Doutes sur la création d'emplois

Dans les investissements fonciers à grande échelle, le principal avantage invoqué serait la création d'emplois, mais il convient de s'interroger sur les gains nets et la durabilité des emplois créés. «Dans plusieurs projets, le nombre d'emplois créé a été plus faible que les chiffres initialement annoncés... et dans certains projets, même les emplois nécessitant peu de qualifications ont été pris par des non-locaux».

Les investissements étrangers dans les terres agricoles des pays en développement ont considérablement augmenté au cours de la dernière décennie, selon le rapport. Les terres acquises sont souvent parmi les meilleurs disponibles, avec un sol de bonne qualité et de l'irrigation.

Mais vu que la majorité des projets d'investissements étrangers visent les marchés d'exportation ou la production de biocarburants, «ils peuvent constituer une menace pour la sécurité alimentaire des pays à faible revenu et à déficit vivrier, surtout en cas de remplacement des cultures vivrières qui étaient destinées au marché local».

Les impacts négatifs potentiels comprennent le déplacement des petits exploitants, la perte de terres de pâturage au grand dam des éleveurs, la perte des revenus et des moyens de subsistance des populations rurales et la dégradation des ressources naturelles, notamment la terre, l'eau et la biodiversité.

Les solutions alternatives à l'acquisition de terres agricoles comprennent les contrats de sous-traitance, les systèmes donnant aux agriculteurs une part du capital et les joint-ventures entre les entreprises qui investissent et les coopératives agricoles.

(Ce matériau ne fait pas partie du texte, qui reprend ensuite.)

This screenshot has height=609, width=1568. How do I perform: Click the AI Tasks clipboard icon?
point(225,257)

Les modèles entrepreneuriaux doivent inclure les organisations locales effectives qui représentent aussi les groupes. Or, ces derniers sont souvent marginalisés, notamment les femmes, les jeunes, les paysans sans terre et les travailleurs migrants.

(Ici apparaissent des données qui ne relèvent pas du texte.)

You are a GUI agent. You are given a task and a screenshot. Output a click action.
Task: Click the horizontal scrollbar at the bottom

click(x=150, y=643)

Rôle clé des lois et institutions nationales

Les lois et les institutions nationales qui régissent les investissements agricoles et le droit foncier sont essentielles pour déterminer si les investissements étrangers dans les terres agricoles ont des effets positifs ou négatifs, indique le rapport.

Les pays peuvent tirer profit de la lecture de certains accords internationaux comme les Directives volontaires sur la gouvernance responsable de la tenure des terres, des pêches et des forêts dans le contexte de la sécurité alimentaire nationale, Directives adoptées en mai 2012 par le Comité de la sécurité alimentaire mondiale (CSA).

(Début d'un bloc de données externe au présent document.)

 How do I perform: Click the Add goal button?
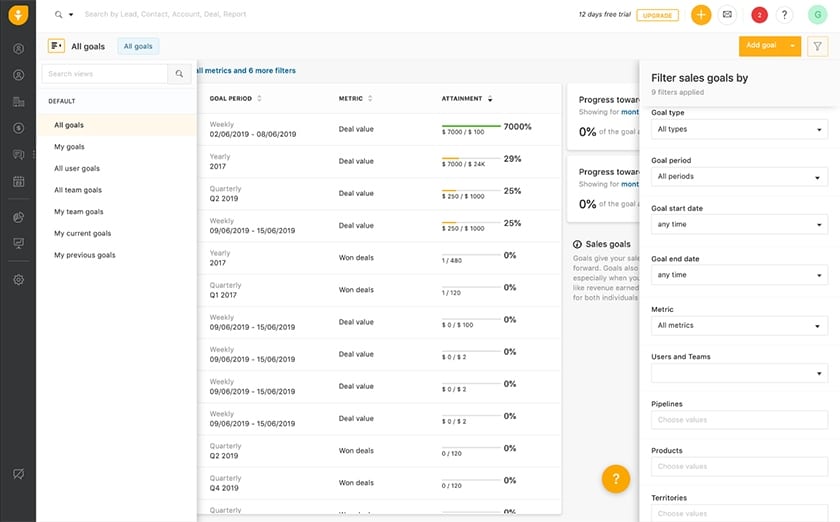coord(761,46)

Sont également très pertinents les Principes volontaires relatifs aux investissements agricoles responsables qui respectent les droits, les moyens de subsistance et les ressources. Ces Principes ont été proposés par la FAO, le FIDA, la CNUCED et la Banque mondiale.

Il est à signaler en outre que le CSA est sur ​​le point d'entamer des consultations en vue de l'élaboration de principes pour un investissement agricole responsable susceptible d'améliorer la sécurité alimentaire et la nutrition.

Alors que l'investissement agricole est la stratégie la plus efficace et la plus importante pour la réduction de la pauvreté dans les zones rurales, «le défi pour les décideurs, les agences de développement et les communautés locales est de maximiser les avantages de l'investissement agricole étranger, tout en minimisant ses risques», indique le rapport.

Les investissements étrangers directs en hausse

La FAO estime que des investissements de plus de 80 milliards de dollars par an sont requis dans l'agriculture pour suivre le rythme de la croissance démographique et des revenus, et pour nourrir plus de 9 milliards de personnes à l'horizon 2050.

Bien que les investissements étrangers directs aient augmenté de manière significative au cours de la dernière décennie, en particulier en Asie et en Amérique latine, seule une faible part a été allouée à l'agriculture (moins de cinq pour cent en Afrique sub-saharienne). Cela représente quand même une opportunité vu le fort potentiel de croissance que l'on relève notamment à la lumière des prix internationaux élevés des denrées alimentaires. 

«Il est important que tout investissement international procure des avantages pour le développement du pays hôte (...) si l'on veut que ces investissements soient 'gagnants-gagnants' plutôt que relevant d'un «néo-colonialisme», écrit dans l'avant-propos du rapport M. David Hallam, Directeur de la Division du commerce et des marchés à la FAO.